Znaj swoja wartosc, nie wydzwaniaj, nie pisz.
Ja kiedys przetrzymalam swojego dwa dni, sam napisal, teraz juz wie, ze mam silny charakter :-)))
Edytowany przez be.alluring 20 sierpnia 2012, 11:43
20 sierpnia 2012, 09:47
Dla niego dwa dni to żaden problem, po tygodniu to może się coś zmieni a może i nie...
20 sierpnia 2012, 11:13
On ma już dziecko, ma 4 letniego syna więc w złości powiedział, że oddam mi swoje. Potem, że nie oświadczy mi się po kilku miesiącach, choć wie że ja bym chciała. Na koniec wykrzyczał, że on nie chce żony i dzieci...
20 sierpnia 2012, 11:21
I tu się mylisz, bo nie szukam męża na silę to raz. A dwa: w ogóle nie o to chodzi tylko o to, że po fakcie nie umiem się nie odzywać do niego, choć wiem że powinnam.
20 sierpnia 2012, 11:31
Uwierz mi on nie jest idealny, a ja jestem po przejściach, a to pytanie nie pojawiło się dlatego że chce rychło wyjść za mąż tylko dlatego, że będą z nim nie czuję się pewnie, on jest wielkim pracoholikiem i prace stawia ponad wszystko, rzadko się widujemy i potrafił już zniknąć kila razy po czym wracał jakby nigdy nic...Dlatego pytam go czy to na poważnie bo boje się, że się zaangażuje a on zniknie...
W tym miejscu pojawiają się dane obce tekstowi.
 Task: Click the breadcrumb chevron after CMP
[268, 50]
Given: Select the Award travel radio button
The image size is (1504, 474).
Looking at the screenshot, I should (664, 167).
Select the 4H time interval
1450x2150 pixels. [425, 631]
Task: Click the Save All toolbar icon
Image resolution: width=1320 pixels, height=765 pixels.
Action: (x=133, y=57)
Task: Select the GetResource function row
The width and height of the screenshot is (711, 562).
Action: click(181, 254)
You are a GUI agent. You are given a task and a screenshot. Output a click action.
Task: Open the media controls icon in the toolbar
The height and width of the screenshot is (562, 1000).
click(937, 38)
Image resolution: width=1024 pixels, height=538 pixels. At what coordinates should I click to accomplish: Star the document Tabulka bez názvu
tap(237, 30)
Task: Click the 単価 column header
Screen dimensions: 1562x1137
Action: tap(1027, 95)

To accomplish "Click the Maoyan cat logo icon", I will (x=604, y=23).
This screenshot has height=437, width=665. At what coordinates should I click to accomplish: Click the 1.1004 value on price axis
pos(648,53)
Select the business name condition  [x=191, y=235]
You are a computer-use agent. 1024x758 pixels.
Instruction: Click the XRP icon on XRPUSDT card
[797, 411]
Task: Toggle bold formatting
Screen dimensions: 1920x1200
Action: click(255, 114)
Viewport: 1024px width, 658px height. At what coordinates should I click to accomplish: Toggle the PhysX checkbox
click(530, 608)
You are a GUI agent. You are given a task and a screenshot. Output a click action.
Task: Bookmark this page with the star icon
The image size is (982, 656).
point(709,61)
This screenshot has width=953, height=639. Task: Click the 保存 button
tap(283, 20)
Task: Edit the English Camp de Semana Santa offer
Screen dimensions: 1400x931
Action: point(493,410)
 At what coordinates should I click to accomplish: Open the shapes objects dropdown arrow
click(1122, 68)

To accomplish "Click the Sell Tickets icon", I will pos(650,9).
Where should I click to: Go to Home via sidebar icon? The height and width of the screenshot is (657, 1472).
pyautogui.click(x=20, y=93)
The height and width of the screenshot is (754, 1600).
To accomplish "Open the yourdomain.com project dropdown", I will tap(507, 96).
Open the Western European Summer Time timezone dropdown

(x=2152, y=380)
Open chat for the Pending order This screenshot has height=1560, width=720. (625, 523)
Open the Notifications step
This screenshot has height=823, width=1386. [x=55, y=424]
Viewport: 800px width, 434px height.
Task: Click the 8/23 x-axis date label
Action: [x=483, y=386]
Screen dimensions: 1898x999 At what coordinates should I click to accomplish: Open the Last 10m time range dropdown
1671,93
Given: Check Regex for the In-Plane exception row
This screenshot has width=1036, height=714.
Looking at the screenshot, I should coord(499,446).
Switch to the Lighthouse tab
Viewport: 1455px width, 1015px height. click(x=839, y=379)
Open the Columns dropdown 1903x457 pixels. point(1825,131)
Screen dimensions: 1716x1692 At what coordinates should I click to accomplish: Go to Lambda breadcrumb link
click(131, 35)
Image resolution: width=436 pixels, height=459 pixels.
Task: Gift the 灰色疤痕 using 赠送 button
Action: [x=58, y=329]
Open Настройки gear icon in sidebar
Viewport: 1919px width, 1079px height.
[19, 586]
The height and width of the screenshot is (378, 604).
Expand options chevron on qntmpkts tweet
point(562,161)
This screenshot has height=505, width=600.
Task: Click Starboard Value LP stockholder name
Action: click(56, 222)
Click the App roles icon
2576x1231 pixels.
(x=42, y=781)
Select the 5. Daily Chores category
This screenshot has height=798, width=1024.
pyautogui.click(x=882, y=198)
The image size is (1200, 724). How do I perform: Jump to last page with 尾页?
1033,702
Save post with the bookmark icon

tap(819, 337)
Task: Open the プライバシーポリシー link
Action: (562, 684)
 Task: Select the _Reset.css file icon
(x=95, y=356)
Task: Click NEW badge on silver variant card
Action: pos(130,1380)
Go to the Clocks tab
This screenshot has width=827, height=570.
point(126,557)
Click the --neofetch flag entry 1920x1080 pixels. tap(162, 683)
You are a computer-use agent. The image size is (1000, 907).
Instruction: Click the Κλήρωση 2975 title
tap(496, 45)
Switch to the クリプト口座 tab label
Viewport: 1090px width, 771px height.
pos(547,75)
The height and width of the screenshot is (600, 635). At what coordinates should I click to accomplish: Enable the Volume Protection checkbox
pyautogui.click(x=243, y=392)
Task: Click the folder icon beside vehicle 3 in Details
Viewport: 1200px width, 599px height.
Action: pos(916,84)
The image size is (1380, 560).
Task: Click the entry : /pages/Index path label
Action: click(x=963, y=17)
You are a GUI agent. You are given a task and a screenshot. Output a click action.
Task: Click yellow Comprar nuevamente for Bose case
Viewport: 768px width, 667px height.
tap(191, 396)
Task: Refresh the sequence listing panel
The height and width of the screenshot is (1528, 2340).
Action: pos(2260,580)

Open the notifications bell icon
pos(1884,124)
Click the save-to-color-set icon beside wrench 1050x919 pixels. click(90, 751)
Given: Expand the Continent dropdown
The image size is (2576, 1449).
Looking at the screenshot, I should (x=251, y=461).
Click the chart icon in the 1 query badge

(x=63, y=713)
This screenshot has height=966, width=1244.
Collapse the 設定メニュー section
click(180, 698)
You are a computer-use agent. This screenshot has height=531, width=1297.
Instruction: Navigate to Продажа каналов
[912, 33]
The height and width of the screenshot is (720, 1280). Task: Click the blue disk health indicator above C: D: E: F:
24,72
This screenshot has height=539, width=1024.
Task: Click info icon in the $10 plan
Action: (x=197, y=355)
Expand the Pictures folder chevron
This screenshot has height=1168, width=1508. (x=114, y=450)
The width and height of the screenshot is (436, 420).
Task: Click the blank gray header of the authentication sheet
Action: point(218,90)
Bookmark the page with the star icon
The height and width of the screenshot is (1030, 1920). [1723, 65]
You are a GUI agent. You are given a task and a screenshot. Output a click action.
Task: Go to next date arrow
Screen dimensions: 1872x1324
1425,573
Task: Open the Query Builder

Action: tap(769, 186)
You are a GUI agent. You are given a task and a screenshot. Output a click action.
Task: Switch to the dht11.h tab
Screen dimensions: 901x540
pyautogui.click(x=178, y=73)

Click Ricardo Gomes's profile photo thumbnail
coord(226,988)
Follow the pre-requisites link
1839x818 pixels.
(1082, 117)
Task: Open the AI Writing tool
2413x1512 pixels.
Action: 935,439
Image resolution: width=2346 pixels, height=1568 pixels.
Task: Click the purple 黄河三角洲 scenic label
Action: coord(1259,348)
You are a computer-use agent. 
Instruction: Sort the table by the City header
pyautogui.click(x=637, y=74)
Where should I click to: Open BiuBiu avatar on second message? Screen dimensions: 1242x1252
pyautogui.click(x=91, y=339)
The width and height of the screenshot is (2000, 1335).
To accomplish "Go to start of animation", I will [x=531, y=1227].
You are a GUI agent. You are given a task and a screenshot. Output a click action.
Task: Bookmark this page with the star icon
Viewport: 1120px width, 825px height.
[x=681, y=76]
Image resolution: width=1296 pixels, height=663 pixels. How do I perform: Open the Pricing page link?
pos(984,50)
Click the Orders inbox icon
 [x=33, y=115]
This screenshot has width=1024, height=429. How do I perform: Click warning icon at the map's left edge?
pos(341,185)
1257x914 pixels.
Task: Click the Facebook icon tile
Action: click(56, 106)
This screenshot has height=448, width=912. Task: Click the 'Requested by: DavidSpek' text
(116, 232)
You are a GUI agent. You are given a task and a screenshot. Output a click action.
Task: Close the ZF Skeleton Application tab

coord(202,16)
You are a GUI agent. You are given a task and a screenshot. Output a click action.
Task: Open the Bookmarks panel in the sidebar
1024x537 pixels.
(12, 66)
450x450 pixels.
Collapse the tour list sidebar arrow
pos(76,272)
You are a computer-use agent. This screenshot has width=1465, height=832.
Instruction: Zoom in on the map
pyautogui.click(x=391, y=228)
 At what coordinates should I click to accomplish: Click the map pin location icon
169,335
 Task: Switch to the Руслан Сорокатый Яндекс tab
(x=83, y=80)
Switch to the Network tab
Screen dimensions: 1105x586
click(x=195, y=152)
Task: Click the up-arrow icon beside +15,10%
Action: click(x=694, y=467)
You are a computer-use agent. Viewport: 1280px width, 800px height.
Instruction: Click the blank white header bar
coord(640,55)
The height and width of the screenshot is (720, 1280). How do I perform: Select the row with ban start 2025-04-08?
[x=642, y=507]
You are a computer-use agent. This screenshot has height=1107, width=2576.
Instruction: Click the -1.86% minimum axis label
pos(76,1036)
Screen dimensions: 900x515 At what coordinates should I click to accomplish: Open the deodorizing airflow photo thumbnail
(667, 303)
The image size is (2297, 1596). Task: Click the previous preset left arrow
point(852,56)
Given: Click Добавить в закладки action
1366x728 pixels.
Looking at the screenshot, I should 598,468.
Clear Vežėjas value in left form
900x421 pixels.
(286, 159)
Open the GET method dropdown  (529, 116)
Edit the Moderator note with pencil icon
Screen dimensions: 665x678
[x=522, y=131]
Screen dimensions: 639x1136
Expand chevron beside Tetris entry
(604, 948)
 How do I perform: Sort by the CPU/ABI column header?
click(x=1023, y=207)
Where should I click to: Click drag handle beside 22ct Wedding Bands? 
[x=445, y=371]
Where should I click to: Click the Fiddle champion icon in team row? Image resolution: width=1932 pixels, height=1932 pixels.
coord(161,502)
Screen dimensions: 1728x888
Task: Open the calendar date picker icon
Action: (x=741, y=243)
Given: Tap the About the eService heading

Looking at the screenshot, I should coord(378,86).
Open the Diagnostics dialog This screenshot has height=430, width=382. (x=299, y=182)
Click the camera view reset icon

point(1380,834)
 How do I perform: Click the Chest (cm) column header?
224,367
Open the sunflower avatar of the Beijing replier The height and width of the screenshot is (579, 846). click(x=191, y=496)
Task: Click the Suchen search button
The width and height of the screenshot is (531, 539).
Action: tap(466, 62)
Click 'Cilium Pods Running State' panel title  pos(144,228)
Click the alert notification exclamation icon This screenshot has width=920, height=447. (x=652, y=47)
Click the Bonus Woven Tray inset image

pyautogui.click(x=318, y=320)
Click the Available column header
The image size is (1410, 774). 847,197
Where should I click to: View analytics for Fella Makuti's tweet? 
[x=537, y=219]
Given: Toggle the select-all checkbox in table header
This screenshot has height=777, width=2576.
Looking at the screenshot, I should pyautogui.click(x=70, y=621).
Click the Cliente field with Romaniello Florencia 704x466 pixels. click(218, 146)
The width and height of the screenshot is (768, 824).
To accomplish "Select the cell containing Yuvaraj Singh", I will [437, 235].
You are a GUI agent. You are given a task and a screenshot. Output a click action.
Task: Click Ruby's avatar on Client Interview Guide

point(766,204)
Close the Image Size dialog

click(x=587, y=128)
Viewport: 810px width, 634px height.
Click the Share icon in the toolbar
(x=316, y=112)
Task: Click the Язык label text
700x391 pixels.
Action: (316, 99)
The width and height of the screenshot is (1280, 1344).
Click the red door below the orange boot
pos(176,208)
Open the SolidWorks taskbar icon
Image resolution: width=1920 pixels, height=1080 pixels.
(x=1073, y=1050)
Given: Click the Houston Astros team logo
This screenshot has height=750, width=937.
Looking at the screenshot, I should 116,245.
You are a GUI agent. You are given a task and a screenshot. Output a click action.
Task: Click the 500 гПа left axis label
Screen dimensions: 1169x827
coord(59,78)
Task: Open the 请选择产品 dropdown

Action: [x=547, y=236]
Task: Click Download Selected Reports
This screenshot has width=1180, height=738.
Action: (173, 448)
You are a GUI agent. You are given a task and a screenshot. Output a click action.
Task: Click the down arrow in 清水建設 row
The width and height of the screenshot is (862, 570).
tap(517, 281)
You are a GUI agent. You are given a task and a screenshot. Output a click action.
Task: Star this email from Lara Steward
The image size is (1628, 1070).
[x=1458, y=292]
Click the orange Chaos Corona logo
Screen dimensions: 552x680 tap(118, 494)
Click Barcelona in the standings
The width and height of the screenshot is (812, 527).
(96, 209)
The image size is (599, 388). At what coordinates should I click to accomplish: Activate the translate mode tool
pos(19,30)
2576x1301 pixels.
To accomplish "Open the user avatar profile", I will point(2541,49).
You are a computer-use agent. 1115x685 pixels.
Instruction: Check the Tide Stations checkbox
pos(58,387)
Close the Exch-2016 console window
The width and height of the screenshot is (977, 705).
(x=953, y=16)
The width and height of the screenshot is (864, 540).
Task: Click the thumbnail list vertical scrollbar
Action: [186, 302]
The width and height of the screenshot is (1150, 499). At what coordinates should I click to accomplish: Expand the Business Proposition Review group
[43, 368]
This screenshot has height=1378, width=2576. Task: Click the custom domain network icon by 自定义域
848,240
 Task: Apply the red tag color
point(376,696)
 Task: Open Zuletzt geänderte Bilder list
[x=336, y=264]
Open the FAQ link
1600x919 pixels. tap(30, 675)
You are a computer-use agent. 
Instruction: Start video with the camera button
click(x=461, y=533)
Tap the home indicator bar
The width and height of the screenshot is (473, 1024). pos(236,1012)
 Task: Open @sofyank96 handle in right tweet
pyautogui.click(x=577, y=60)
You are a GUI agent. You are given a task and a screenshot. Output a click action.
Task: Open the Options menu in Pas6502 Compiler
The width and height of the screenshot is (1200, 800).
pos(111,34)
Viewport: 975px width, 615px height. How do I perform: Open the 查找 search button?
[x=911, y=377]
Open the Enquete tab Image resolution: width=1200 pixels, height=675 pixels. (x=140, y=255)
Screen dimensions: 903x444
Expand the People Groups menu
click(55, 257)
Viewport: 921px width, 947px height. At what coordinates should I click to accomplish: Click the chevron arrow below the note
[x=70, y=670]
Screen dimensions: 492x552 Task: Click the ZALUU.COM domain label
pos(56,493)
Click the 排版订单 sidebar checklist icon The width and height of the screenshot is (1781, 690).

i tak już jestem zaangażowana.
Edytowany przez dac82527a854999b2ca33920ec80b53b 20 sierpnia 2012, 11:32
- Dołączył: 2012-06-05
- Miasto: Grudziądz
- Liczba postów: 114
20 sierpnia 2012, 11:36
ja jak sie pokloce a przesadzam ale wiem ze jest w tym troche racji co powiedzialam to czekam az sobie wszystko przemysli nawet z 3 dni i wtedy zdazmy sie obydwoje wyciszyc i jest dobrze.Mysle ze powinnas dac mu troche spokoju sam sie napewno odezwie.
20 sierpnia 2012, 11:36
Daj mu czas, narzucasz się, a oni tego nie lubią. Ale nie dziwie Ci się, bo pewnie się boisz o swój związek. Nic na siłę, poczekaj niech on się z tym oswoi.